スターチのせいかそれとも男たちの品のない言葉のせいか、痒みを覚える耳を小指で軽く掻きながら、
「ナマ言ってんじゃねェぞガキどもが」
いやいや御冗談を――そんな感じのことを極力以下略。
「……あン?」
すると笑い声は、ひたりと止んだ。眉を寄せ、三者三様にこちらを睨みつけてくる。しかしそんなもので怯むほど、スプートニクの人生経験は浅くなかった。
肩幅程度に足を開き、腕を組んで。
そして彼の考えうる限り最も簡単な『解決法』を、口にする。
「テメェらぶちのめしてそいつ持って帰ればいいだけの話だろうが」
「バっ……カにしやがって!」
しかしその解決法は、彼らにとって気に召すものではなかったらしい。
激高した二人――クリューを拘束しているのではない二人――が、ポケットから小振りの刃物を取り出して、こちらに駆け寄ってきた。

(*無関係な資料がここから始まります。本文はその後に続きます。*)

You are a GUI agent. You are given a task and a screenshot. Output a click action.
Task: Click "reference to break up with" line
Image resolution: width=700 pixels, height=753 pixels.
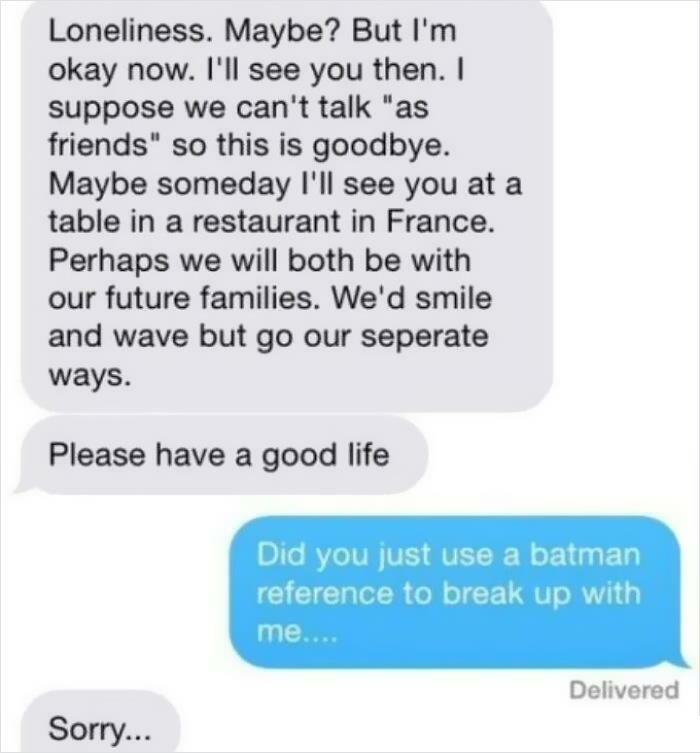tap(449, 594)
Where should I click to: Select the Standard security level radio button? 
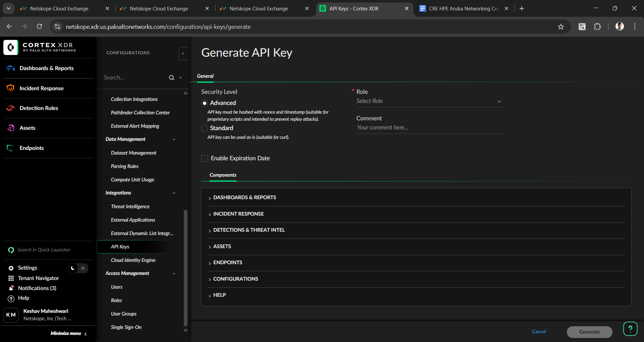[205, 128]
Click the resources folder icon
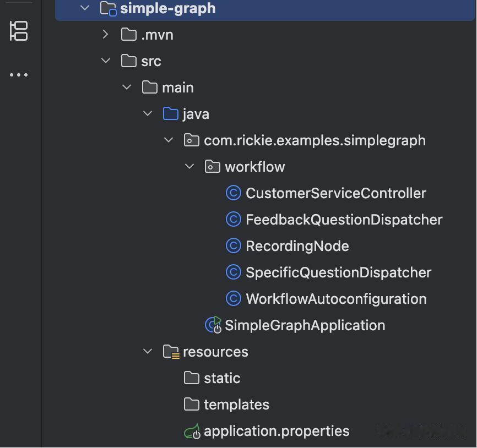 pos(171,352)
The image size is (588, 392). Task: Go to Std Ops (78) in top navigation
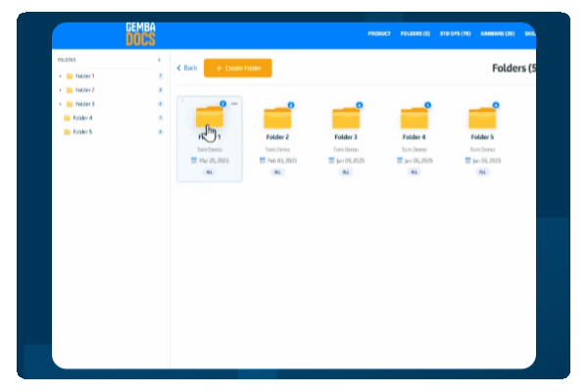pyautogui.click(x=455, y=34)
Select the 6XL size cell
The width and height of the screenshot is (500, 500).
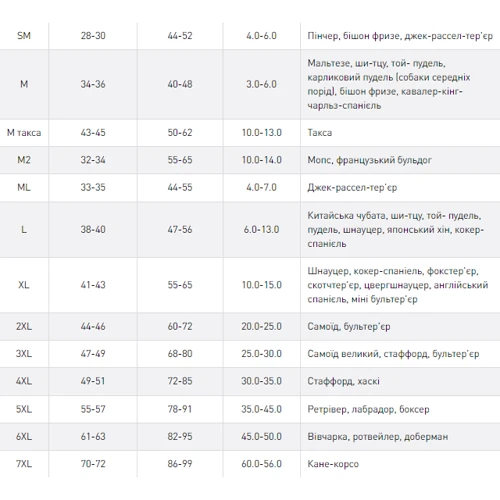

黒髪の男と、眼鏡をかけた長身の茶髪。服装を観察するに何か他に武器を隠し持っている様子はない。服のセンスもあまり良くなく、纏ったものはいずれも古びたジャケットとシャツ、特に黒髪のパンツには穴すら開いていて……とそこまで観察して、しかしやめた。
観察が無益だと思ったというわけではない。
ただ、敵がいったいどんな格好をしていて、どんな武器を仕込んでいたところで、
「孰れも雑魚に、変わりはねェ」
足が速かったのは茶髪の方だった。黒髪よりも数歩早くスプートニクのもとにたどり着くと、「食らえェェっ!」などという使い古されて垢のついていそうな威嚇の言葉とともに、刃を握った手を彼の腹目掛けて真っ直ぐに打ち込んできた。しかしスプートニクは身を捩ってあっさりかわす。突き出された腕を掴んで引き、勢いよく後部に放ってやった。袋の山に頭から突っ込んでいく。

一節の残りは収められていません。